▶ **The request**:
Write out each line of the material below that contains the word "Task".

════════════════

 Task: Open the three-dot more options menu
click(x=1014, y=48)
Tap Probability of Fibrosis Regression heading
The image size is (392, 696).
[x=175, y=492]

════════════════

▶ **The solution**:
 Task: Open the three-dot more options menu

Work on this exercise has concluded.